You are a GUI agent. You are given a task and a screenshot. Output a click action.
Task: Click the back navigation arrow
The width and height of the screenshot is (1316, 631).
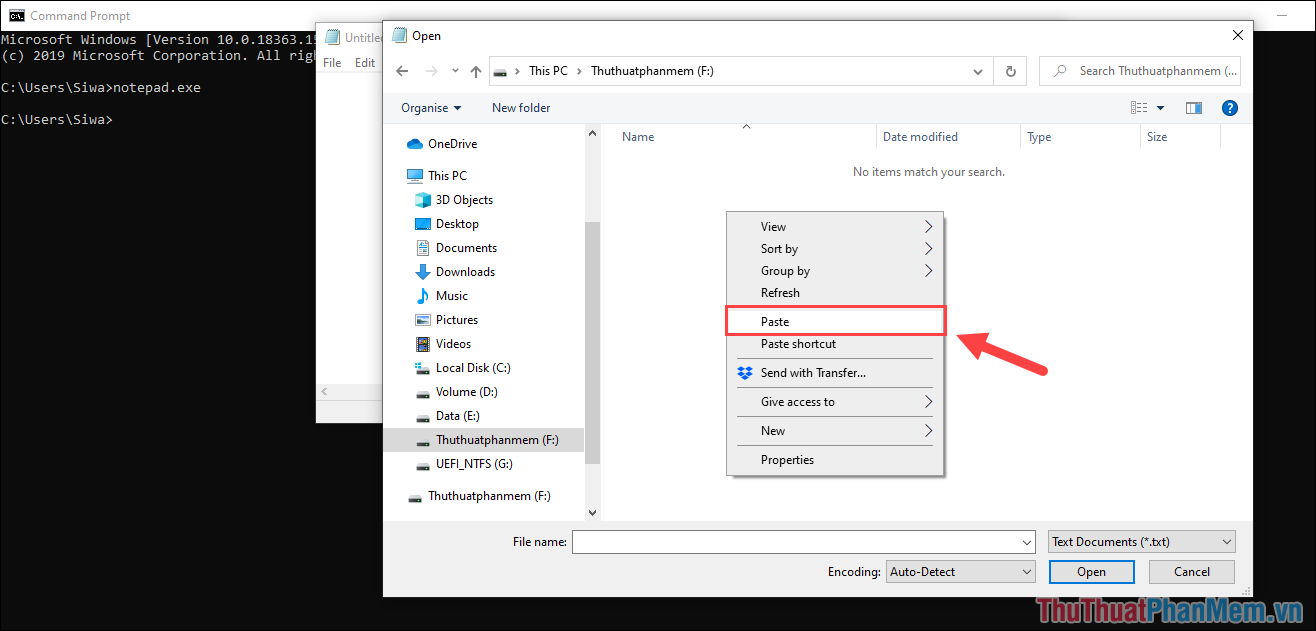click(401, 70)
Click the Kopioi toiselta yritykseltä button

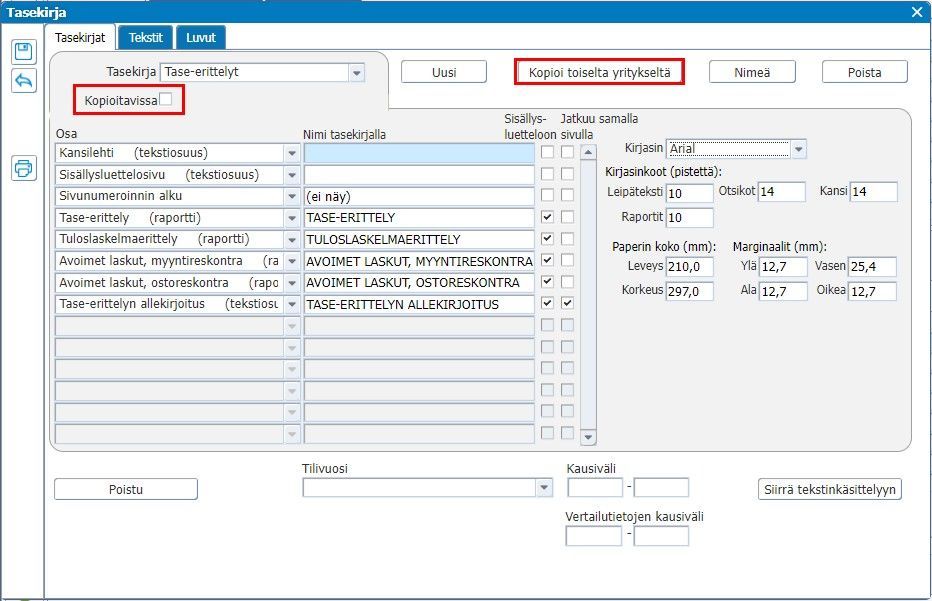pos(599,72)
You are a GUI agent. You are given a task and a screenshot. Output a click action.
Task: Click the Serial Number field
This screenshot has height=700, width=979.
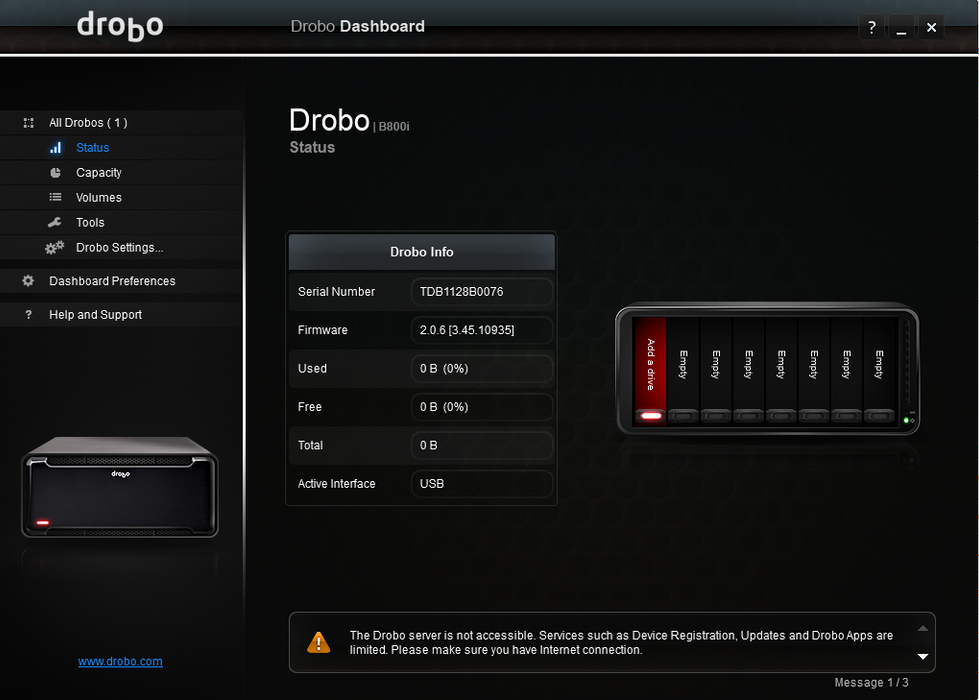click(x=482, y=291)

==

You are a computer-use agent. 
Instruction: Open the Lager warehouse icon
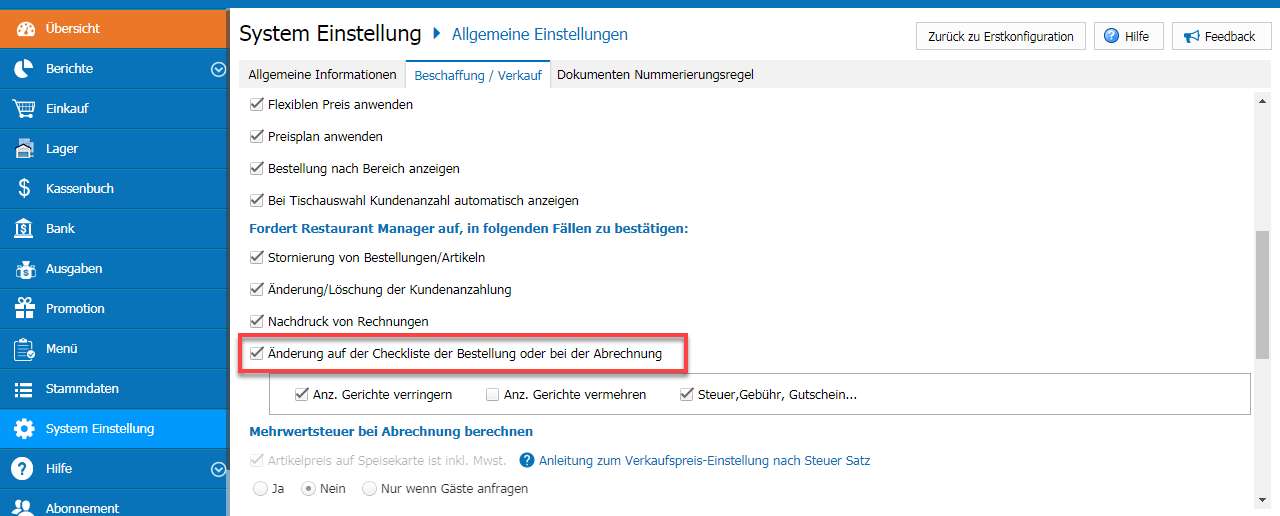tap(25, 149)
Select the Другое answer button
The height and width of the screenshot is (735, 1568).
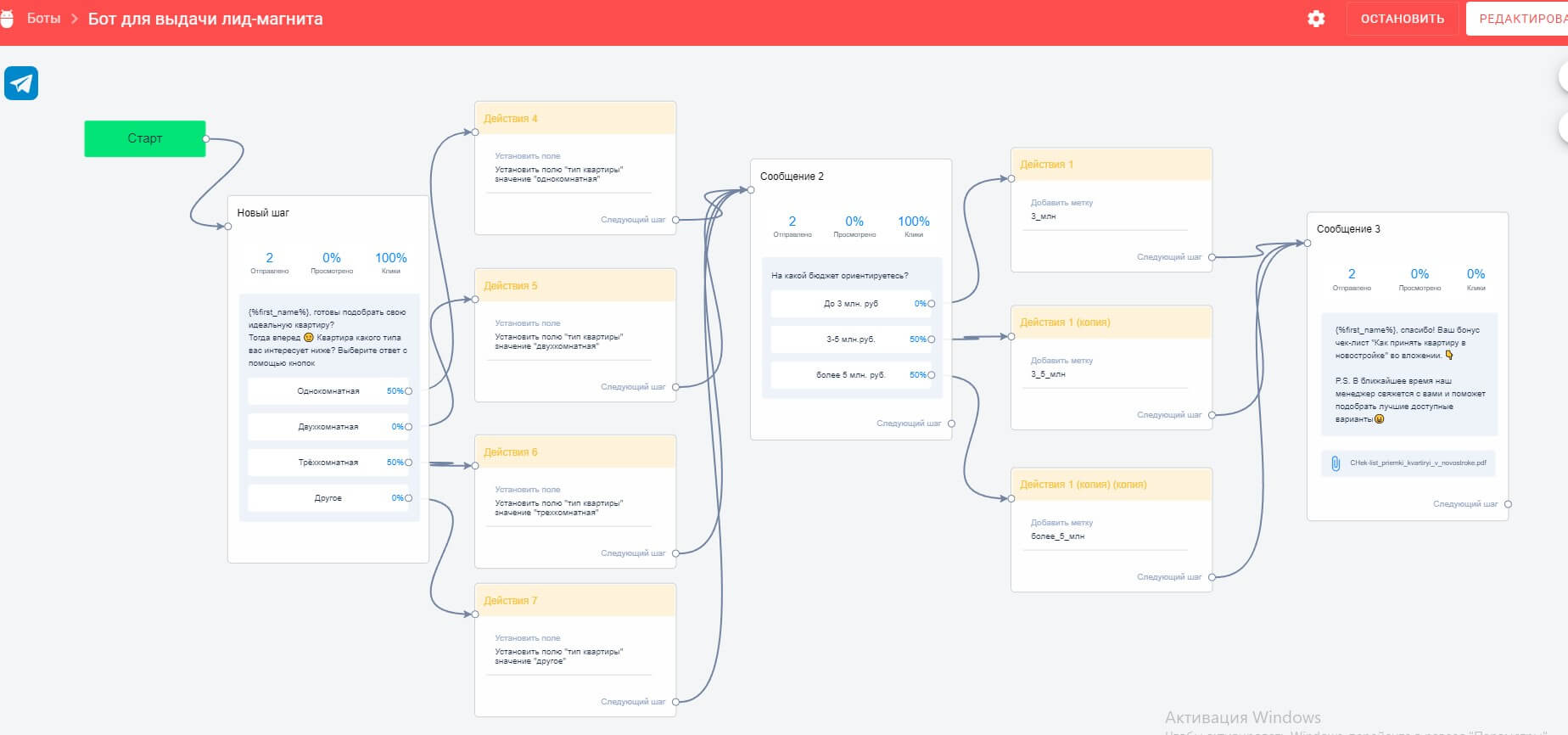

--

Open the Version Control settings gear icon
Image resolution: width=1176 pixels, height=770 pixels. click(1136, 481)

Exercise - From the data above, retype only the lines starting with the line with "You are a computer-use agent." and going on through the line with "The height and", exactly, leaving out the pictures.

Task output -
You are a computer-use agent. 
Instruction: Open the Lager warehouse icon
tap(25, 149)
Select the Другое answer button
The height and width of the screenshot is (735, 1568).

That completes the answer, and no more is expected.